Clark's mom, Tonya, who never remarried, kept alive her husband's memory, holding to her deep faith. Clark's father's friends took him under their wings, including one who became a Blue Angel.

After becoming a pilot himself, Clark, who has served with NATO and in South Korea, Turkey and Israel, carried two things as he flew — a piece of paper in his flight suit with a Bible verse (Psalm 91) and a Vietnam War MIA bracelet emblazoned with his father's name.

Last year, Clark removed the bracelet.

On January 10, 2004, in a snow-covered Arlington National Cemetery, he stood with his mother, relatives and a host of his father's graying colleagues, in the presence of the man he never met.

In summer 2003, Lt. j.g. Clark's remains were unearthed by a joint U.S. and Vietnamese recovery team in Vietnam. Months of extensive testing verified the identity.

“We all gained a lot of closure. He no longer was a name on the Vietnam War memorial wall, but a soldier returned to American soil,” Clark said.

Clark was born Oct. 31, 1972, in Oak Harbor — a half-year after his father left for Vietnam. Lt. j.g. Clark was a navigator/bombardier in two-man A-6 Intruder jets from Whidbey Island Naval Air Station's VA-115 squadron, flying from the aircraft carrier USS Midway.

On an overcast Jan. 9, 1973, off Vietnam, Clark's father and Lt. Michael McCormick, the pilot, volunteered for a mission to protect Air Force bombers.

Radio contact went dead. Search-and-rescue missions found no crash sites. What happened remains unclear. Reports released later spoke of intense surface-to-air missile fire that day.

The Midway the next day began its return to the States. Seventeen days later, a cease-fire agreement was signed with North Vietnam.

Tad Clark, who was drawing jet planes with crayons without prompting at age 2, wanted to be a pilot since he could realize what one was. Clark set clear goals, earning a pilot slot at the academy, then becoming an F-16 fighter pilot.

Clark and Malachowski, who were soaring-glider instructors at the Air Force Academy, were selected for the two-year Thunderbird assignment along with Capt. Ed Casey from Luke Air Force Base in Arizona, culled from a large field of candidates after months of testing.
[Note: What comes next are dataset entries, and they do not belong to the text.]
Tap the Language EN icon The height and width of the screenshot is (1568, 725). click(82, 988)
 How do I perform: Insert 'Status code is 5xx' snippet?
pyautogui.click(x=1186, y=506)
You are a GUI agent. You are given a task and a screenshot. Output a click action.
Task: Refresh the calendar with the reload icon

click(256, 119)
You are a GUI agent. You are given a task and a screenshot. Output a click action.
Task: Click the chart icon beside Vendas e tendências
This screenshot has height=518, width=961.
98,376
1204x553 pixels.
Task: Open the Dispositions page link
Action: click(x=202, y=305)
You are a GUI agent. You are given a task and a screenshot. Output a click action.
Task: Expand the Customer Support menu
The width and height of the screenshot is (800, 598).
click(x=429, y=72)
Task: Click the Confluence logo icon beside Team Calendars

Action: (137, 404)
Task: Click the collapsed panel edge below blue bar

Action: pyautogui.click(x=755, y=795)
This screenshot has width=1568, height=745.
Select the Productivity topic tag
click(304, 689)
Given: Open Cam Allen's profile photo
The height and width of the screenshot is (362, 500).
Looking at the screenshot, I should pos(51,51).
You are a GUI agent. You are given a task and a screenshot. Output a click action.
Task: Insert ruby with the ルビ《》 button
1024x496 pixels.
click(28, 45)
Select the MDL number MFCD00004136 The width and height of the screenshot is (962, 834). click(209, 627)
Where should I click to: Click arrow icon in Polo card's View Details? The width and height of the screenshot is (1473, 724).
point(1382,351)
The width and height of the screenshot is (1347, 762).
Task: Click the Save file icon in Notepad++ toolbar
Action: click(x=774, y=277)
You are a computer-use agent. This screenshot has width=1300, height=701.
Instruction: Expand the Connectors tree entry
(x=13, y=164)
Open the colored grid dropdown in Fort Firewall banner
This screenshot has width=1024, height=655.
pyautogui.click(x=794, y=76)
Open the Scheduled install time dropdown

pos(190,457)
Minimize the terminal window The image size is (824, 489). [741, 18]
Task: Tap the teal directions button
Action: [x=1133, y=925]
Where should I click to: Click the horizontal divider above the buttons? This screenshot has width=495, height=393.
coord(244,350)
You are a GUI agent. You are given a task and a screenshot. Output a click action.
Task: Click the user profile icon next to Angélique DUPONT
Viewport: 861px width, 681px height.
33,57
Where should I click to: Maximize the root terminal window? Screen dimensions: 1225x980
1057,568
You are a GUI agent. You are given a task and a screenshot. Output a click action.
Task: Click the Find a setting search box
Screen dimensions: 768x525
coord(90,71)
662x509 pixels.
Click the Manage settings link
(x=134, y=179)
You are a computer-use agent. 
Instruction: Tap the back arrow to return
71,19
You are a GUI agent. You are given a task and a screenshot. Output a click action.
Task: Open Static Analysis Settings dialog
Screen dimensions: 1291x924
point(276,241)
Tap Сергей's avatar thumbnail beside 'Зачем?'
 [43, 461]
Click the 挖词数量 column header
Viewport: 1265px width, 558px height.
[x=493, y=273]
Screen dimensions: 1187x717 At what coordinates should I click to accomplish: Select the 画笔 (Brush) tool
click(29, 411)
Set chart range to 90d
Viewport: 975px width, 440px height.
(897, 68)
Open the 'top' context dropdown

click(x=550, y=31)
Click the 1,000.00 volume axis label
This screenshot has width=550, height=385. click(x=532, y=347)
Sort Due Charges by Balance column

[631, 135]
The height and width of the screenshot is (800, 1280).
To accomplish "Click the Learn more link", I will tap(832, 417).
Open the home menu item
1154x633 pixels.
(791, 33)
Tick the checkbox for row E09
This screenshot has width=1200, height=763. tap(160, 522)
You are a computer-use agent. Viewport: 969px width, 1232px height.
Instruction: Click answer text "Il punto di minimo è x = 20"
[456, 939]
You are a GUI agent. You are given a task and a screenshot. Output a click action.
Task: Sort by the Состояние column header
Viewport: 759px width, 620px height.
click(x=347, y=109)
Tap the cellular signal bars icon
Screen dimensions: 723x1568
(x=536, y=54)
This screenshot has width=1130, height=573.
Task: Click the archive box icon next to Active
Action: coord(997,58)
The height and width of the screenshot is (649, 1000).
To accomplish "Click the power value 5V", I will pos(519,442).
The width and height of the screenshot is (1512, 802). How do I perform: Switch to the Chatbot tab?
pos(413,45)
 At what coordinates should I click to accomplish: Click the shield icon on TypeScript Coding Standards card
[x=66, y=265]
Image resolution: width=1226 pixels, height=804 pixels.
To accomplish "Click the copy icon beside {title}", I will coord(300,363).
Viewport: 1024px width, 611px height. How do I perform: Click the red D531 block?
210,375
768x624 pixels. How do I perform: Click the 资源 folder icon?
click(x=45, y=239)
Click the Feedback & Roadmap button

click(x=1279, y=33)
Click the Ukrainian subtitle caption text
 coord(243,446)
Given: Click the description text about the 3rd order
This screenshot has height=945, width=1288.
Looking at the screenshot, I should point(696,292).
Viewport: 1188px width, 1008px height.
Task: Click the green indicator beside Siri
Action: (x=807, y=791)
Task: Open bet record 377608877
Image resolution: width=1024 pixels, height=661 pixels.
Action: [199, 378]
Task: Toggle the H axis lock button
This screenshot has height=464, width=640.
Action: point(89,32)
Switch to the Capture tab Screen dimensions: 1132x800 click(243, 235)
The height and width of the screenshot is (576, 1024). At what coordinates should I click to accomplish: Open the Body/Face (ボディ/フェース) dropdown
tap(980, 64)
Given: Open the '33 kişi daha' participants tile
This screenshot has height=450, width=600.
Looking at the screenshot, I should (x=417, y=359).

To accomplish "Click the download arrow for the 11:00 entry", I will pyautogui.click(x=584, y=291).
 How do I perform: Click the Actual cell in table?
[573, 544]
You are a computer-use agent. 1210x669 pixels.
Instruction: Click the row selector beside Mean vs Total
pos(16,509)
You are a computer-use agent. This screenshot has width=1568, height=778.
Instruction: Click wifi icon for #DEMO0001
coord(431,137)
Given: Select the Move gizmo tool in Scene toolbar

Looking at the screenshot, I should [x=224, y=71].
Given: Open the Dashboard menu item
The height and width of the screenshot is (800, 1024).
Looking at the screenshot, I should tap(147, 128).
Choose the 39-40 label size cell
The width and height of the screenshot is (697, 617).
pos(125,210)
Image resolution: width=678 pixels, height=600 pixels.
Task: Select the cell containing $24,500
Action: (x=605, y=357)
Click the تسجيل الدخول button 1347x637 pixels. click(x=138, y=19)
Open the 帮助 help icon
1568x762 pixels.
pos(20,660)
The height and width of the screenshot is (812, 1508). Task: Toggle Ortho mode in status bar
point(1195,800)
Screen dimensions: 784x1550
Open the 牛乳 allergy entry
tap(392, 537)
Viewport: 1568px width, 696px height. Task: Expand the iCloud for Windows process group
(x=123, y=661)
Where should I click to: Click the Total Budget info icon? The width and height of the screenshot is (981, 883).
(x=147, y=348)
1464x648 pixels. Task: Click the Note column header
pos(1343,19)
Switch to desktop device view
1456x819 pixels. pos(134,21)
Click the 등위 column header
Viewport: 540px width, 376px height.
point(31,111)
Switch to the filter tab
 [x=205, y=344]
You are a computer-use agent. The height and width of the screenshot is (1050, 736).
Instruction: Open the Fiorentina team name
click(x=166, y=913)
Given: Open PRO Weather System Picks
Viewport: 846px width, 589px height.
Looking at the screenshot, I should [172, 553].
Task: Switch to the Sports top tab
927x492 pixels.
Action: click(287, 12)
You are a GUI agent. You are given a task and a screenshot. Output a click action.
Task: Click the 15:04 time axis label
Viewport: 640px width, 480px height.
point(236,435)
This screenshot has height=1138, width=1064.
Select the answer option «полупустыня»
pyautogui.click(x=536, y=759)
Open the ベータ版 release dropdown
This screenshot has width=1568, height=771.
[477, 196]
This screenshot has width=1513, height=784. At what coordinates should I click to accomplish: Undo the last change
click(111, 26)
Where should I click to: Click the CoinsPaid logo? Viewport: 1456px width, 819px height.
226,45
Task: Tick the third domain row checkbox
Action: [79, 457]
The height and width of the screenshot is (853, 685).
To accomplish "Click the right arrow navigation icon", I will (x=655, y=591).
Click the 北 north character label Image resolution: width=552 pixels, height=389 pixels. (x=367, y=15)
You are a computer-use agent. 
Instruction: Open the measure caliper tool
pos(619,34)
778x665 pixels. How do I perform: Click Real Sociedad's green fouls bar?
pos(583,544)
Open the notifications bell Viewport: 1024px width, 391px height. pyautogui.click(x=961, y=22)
Malachowski, a Las Vegas native, will fly the No. 3 right-wing position. Clark will be highly visible to the public as the No. 8 pilot, meaning an advance F-16 for media and celebrity flyups, and serving as team spokesman.

The new pilots will report to Nevada's Nellis Air Force Base Nov. 1 to train in the F-16s, and be ready for a new touring schedule in March.

Clark isn't surprised that Malachowski, who is married and based in England, became the first female demonstration pilot in the 52-year Thunderbirds history.

Recently returned from a Middle East deployment, Malachowski “has been to war and is very competent and capable,” Clark said.

The Navy's Blue Angels, formed in 1947, have not named a woman among their demonstration pilots, though women have been part of each team for decades. Lt. Cmdr. Tarah Johnson, for example, is the Blue Angel's flight surgeon.

Malachowski's selection drew applause not only from her male commanders, but in Congress, especially among female legislators, when it was announced last month. She was named days after the House hotly debated a proposal to further limit the role of women in the military. The measure was defeated.

Clark expects more female aviators will fly with both teams in the future. Thunderbird pilot candidates need at least 1,000 flying hours to even begin to be considered for the selection process. That record can take seven to eight years to build, about as long as U.S. women have been flying fighter jets, he said.

“We're just now beginning to see them emerge,” he said.